▸ **Exercise**: In the entries below, find the string "page" and return each line holding it.

(Data entries)
▬▬▬
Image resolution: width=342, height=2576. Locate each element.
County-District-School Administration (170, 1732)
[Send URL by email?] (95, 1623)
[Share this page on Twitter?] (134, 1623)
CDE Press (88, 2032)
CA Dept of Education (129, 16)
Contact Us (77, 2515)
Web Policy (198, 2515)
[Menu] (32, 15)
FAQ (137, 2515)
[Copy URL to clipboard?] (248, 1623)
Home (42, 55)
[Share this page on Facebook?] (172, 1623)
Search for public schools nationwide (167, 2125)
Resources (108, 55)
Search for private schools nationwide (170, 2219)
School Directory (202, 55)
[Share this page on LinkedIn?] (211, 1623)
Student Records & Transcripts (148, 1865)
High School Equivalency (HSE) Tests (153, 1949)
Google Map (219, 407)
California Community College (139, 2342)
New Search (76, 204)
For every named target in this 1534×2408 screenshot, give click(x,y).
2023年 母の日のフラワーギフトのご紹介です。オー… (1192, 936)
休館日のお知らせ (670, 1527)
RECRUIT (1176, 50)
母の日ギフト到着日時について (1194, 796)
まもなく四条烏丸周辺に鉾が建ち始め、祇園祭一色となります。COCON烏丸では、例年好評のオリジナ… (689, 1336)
▬▬▬
▸ **Solution for this problem**:
[Share this page on Twitter?] (134, 1623)
[Share this page on Facebook?] (172, 1623)
[Share this page on LinkedIn?] (211, 1623)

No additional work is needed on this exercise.